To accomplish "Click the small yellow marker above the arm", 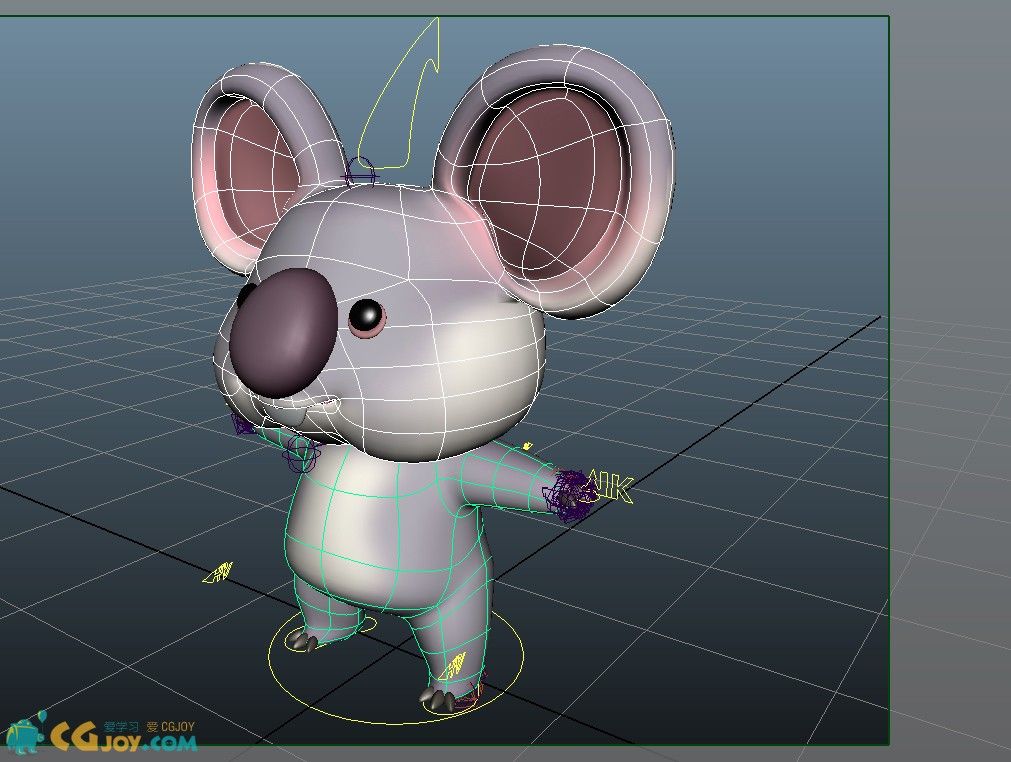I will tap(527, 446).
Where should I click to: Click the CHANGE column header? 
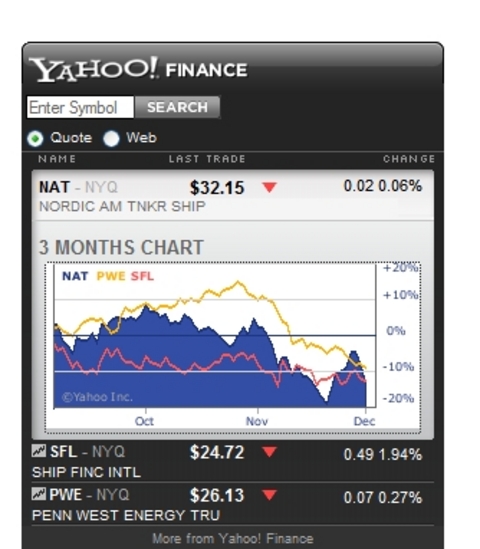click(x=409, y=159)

▬▬▬▬▬▬

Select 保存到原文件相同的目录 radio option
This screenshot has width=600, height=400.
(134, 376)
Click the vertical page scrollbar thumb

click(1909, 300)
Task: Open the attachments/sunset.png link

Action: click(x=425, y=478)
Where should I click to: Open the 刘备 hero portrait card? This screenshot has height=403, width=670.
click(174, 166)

▬▬▬▬▬▬

#### To be done
How many lines in the records above contain the word "Where"? Case counts. Reply with the number alone.

#### Exercise response
2